Faulty Smoke Alarms: Living With OCD
Living with OCD feels like having a smoke alarm in your brain — one that goes off not just when there’s a fire, but when someone burns toast, lights a candle, or sometimes, for no reason at all.
It’s loud. It’s jarring. And even though you know there’s no real danger, your body still reacts like there is. Your heart speeds up. Your thoughts race. You can’t relax until you do something: open the window, wave a towel, unplug the toaster, check the stove again.
The alarm wants certainty. It wants control. It wants you to take action, even when the rational part of you knows everything’s fine.
And the hardest part? You can’t just rip the alarm off the ceiling. It’s built into your wiring.
Sometimes, you learn to live around it. You get used to the beeping, you try to explain it to other people, you build routines to keep it quiet. Other times, it wears you out; the constant checking, the doubt, the mental gymnastics it takes just to get through a normal day.
But over time, you learn how to manage it. You figure out which alarms are false and which ones deserve attention. You find support, tools, and people who don’t mind sitting with you while the beeping fades.
OCD doesn’t go away — but it doesn’t have to control everything, either. And learning that is its own kind of peace.
When I try to explain OCD, I often use the smoke alarm metaphor. It's like having one in your brain that goes off too easily — when nothing’s wrong, when no one else hears it, when the room is perfectly calm.
And the response I sometimes get is well-meaning but frustrating:
"Can’t you just turn it off?"
"Have you tried distracting yourself?"
"Just remind yourself it's fine."
As if the whole thing could be solved by flipping a switch or replacing a battery.
But OCD doesn’t work like that. It’s not a faulty smoke alarm you can fix with a screwdriver. It’s wired into your system, connected to thoughts, habits, emotions, fears — and you can’t just silence it on command.
There was a time I thought the only way to live with OCD was to find a way to shut it off completely — to somehow fix the alarm. I kept waiting for the day it would go quiet for good. When I could walk through my house, my head, my life, and not hear that constant mental beep.

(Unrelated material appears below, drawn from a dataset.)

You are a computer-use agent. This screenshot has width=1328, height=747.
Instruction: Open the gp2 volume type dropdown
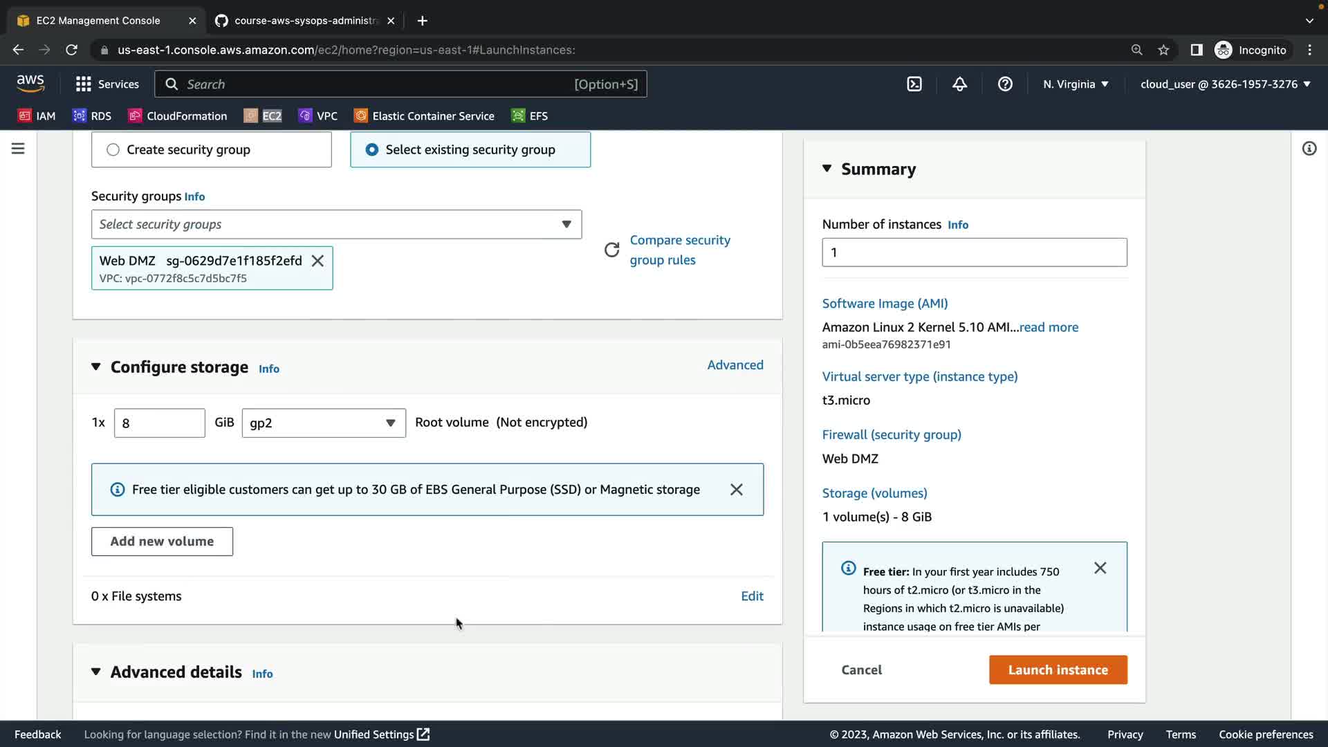point(323,423)
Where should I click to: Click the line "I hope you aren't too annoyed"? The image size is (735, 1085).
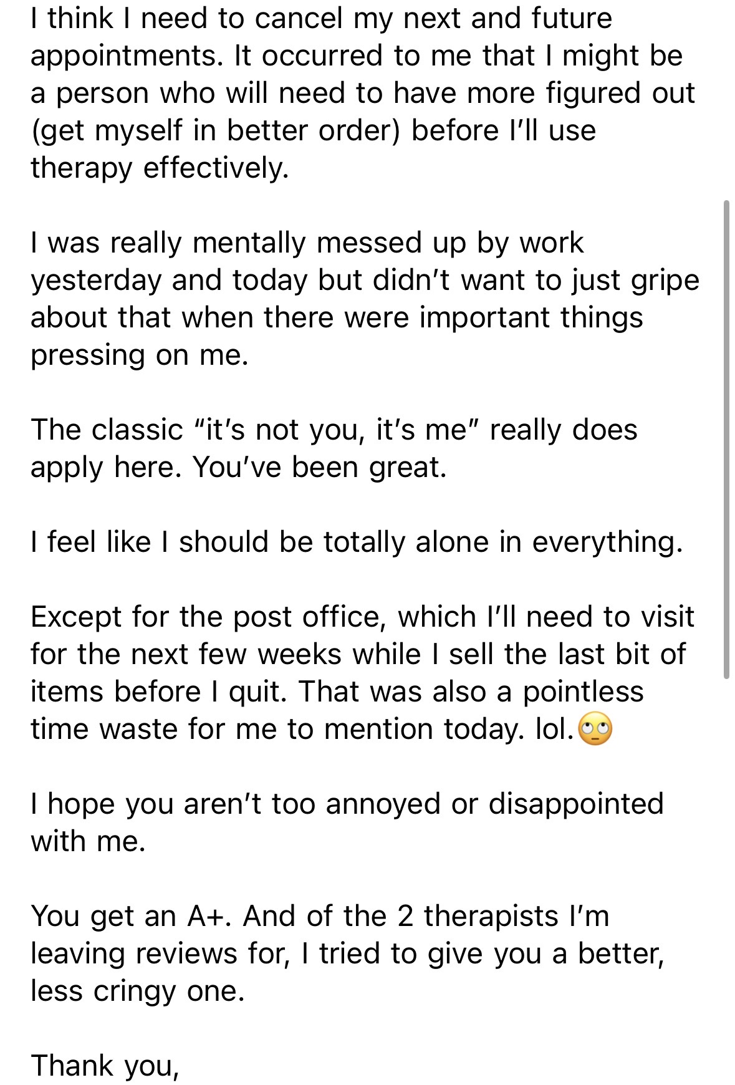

But I’ve learned something harder, and more freeing: sometimes the work isn’t about turning the alarm off — it’s about learning to sit with the sound.
At first, that idea felt impossible. But slowly, with help and practice, I started to give myself a little space. A few seconds between the thought and the action. A few moments where I could acknowledge the alarm without obeying it.
And over time, something shifted. The sound didn’t go away, but it got quieter. Or maybe I just got stronger. Either way, I stopped letting it run the whole show.
That’s what people don’t always understand — that living with OCD isn’t always about finding a cure. Sometimes it’s about building tolerance. About reminding yourself that anxiety can exist without meaning something is wrong. That the urge to act doesn't mean you have to act. You are so much bigger and brighter than a thought that doesn’t belong in your headspace.